Copy out the data below verbatim, from its first line up to and including the line that contains "coordinates (1633, 125).".

• • • • • • •

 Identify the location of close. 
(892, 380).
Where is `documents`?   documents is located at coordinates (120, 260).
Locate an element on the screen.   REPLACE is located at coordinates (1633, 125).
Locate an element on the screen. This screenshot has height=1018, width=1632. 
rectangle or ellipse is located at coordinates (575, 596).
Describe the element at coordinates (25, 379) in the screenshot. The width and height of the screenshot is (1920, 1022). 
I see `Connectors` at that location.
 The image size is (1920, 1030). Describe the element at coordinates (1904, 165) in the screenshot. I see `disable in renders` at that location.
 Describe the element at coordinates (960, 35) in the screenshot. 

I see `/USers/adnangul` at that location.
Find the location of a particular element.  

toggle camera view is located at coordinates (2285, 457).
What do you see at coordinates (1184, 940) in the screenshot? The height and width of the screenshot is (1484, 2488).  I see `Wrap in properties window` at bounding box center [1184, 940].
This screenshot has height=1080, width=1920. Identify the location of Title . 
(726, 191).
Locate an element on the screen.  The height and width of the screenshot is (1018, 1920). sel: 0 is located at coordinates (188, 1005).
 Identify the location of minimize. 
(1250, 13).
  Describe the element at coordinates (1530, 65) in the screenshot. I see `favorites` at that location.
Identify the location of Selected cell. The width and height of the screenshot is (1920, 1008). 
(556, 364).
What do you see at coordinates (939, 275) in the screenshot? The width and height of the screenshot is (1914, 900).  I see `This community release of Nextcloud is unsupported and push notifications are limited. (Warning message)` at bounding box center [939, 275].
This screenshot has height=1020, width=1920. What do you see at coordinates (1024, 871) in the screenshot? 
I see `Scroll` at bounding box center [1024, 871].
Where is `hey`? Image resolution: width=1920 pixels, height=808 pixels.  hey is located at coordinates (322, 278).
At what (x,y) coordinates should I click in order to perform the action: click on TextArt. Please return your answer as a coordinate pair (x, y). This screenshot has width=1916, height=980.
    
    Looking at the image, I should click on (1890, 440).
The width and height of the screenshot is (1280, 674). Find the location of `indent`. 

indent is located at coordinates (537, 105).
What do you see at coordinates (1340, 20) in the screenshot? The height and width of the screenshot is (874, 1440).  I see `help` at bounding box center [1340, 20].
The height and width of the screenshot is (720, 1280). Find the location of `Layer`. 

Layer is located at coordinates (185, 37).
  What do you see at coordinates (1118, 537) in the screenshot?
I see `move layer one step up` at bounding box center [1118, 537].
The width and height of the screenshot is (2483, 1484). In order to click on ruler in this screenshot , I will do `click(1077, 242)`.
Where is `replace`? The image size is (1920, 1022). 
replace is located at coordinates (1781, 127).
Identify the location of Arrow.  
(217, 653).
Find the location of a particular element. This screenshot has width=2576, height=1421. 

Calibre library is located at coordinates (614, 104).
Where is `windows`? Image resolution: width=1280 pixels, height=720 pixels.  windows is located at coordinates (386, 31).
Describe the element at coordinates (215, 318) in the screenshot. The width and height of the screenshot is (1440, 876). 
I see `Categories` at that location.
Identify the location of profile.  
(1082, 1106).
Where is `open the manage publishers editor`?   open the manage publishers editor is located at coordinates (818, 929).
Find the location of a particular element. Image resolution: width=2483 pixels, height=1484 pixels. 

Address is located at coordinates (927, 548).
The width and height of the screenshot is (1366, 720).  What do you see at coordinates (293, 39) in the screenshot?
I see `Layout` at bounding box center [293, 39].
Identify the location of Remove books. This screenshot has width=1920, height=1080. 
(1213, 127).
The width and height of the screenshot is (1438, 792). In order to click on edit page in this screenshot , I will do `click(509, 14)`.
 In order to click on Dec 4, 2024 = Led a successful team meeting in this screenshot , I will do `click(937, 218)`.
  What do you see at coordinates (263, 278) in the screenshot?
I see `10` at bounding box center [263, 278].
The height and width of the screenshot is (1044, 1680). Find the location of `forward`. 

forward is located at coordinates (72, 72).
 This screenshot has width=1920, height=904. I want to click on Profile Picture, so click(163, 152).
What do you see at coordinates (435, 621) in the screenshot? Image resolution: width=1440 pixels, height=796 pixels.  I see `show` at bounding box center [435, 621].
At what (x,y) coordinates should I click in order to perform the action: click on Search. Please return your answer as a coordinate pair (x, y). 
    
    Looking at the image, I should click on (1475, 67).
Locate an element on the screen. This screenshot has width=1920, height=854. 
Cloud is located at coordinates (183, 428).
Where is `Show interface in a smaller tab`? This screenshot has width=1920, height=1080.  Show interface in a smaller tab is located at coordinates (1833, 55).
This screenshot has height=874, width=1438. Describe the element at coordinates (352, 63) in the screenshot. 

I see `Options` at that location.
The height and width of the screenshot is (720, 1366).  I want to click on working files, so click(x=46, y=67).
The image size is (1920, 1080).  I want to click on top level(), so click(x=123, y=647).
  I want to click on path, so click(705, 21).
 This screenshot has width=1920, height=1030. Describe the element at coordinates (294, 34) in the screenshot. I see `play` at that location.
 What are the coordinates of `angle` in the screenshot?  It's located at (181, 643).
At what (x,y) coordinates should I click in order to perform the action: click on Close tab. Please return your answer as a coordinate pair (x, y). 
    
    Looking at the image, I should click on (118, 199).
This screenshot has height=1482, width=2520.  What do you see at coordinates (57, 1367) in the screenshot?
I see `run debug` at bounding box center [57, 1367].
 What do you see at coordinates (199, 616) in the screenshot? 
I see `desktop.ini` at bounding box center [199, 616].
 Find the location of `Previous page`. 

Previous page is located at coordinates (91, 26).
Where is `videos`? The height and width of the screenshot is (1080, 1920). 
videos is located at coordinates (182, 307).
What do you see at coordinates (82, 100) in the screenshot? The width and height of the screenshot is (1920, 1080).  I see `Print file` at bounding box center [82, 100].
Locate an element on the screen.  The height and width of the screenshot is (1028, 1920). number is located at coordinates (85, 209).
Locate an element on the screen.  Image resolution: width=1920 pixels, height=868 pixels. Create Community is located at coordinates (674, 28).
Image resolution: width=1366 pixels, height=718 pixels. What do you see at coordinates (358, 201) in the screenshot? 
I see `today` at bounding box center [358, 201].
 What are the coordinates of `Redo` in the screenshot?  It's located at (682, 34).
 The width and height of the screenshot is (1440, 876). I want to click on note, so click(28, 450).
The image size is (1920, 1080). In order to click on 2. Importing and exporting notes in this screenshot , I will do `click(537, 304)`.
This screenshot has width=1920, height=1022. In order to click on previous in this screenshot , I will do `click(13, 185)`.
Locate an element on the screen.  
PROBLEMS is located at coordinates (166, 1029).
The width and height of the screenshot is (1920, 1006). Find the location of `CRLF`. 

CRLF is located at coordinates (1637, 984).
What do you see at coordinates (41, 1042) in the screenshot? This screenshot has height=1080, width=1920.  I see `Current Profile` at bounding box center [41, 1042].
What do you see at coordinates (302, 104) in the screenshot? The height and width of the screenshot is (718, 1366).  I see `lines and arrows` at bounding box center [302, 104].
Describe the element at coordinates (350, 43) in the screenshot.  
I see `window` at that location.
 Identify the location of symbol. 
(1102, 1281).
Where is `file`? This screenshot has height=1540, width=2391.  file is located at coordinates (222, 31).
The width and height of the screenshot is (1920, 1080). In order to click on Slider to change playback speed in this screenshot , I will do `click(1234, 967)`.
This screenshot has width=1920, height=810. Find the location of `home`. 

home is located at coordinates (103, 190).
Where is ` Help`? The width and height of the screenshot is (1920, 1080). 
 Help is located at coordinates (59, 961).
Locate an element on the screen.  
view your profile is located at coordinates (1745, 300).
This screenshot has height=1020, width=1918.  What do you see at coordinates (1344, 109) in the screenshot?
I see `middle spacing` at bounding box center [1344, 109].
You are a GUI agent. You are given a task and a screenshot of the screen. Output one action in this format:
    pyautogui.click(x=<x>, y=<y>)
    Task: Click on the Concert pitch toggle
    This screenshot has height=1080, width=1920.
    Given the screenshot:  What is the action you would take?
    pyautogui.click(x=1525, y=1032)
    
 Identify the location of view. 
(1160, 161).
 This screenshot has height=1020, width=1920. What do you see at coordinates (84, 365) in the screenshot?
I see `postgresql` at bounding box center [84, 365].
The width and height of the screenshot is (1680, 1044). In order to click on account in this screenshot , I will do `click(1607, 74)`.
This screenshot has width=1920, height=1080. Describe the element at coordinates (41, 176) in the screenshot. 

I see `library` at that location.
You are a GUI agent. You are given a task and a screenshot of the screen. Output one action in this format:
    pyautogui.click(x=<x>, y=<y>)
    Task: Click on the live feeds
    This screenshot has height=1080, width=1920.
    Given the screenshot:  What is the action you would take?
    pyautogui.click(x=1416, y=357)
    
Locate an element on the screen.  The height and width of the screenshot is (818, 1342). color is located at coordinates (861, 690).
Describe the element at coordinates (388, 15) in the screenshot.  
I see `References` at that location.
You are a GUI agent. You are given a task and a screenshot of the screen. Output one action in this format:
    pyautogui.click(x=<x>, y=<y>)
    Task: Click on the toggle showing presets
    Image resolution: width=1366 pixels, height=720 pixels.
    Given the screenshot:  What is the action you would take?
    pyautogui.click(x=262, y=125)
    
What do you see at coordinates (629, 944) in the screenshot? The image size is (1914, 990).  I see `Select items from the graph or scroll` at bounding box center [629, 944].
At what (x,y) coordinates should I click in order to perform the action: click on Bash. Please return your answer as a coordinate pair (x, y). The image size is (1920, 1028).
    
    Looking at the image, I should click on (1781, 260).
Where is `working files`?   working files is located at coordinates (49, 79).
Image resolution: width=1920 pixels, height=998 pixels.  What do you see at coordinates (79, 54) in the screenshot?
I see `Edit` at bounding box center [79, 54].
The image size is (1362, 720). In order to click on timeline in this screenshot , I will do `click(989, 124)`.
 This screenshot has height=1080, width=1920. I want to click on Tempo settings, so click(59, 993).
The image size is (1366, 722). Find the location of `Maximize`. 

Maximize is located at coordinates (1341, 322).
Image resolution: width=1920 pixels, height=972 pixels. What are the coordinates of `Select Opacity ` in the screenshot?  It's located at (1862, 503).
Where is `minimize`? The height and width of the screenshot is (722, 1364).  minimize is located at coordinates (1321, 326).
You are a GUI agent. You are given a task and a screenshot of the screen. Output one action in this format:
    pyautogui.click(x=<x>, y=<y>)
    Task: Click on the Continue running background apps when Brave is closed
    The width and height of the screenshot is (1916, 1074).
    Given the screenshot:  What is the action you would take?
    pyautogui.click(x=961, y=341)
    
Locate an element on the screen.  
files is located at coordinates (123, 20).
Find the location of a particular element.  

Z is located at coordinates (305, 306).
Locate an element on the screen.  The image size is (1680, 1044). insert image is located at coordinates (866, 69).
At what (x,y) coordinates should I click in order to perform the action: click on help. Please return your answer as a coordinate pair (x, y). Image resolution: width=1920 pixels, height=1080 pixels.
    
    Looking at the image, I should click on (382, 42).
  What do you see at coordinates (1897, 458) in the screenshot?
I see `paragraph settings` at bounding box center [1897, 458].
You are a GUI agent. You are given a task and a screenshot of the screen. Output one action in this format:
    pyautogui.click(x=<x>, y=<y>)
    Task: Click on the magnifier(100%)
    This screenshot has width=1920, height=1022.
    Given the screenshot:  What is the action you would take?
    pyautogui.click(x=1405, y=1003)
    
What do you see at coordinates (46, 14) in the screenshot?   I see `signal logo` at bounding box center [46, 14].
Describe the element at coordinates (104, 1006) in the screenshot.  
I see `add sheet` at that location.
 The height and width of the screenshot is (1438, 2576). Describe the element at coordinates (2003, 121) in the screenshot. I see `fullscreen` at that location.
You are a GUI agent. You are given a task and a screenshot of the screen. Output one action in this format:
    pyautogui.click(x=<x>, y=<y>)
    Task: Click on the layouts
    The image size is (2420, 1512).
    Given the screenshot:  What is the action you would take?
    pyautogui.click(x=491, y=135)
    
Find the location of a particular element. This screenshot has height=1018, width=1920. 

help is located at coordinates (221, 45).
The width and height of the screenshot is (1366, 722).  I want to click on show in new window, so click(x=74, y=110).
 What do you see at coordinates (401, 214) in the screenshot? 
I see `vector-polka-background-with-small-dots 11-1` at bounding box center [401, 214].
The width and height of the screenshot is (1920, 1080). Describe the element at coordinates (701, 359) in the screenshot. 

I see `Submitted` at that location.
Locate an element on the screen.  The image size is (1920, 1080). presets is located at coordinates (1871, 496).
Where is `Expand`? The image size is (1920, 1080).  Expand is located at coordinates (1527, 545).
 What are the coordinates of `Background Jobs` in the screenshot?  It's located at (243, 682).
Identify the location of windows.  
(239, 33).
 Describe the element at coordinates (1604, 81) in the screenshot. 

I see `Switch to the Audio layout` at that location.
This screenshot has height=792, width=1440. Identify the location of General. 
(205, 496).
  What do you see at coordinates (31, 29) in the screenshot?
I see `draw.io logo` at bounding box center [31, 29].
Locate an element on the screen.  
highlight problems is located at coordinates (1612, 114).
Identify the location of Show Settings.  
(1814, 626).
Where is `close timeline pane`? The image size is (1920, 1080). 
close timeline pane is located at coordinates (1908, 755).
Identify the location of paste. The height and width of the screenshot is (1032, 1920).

• • • • • • •

§ SOLVED PROBLEM
 Identify the location of close. 
(892, 380).
Where is `documents`?   documents is located at coordinates (120, 260).
Locate an element on the screen.   REPLACE is located at coordinates (1633, 125).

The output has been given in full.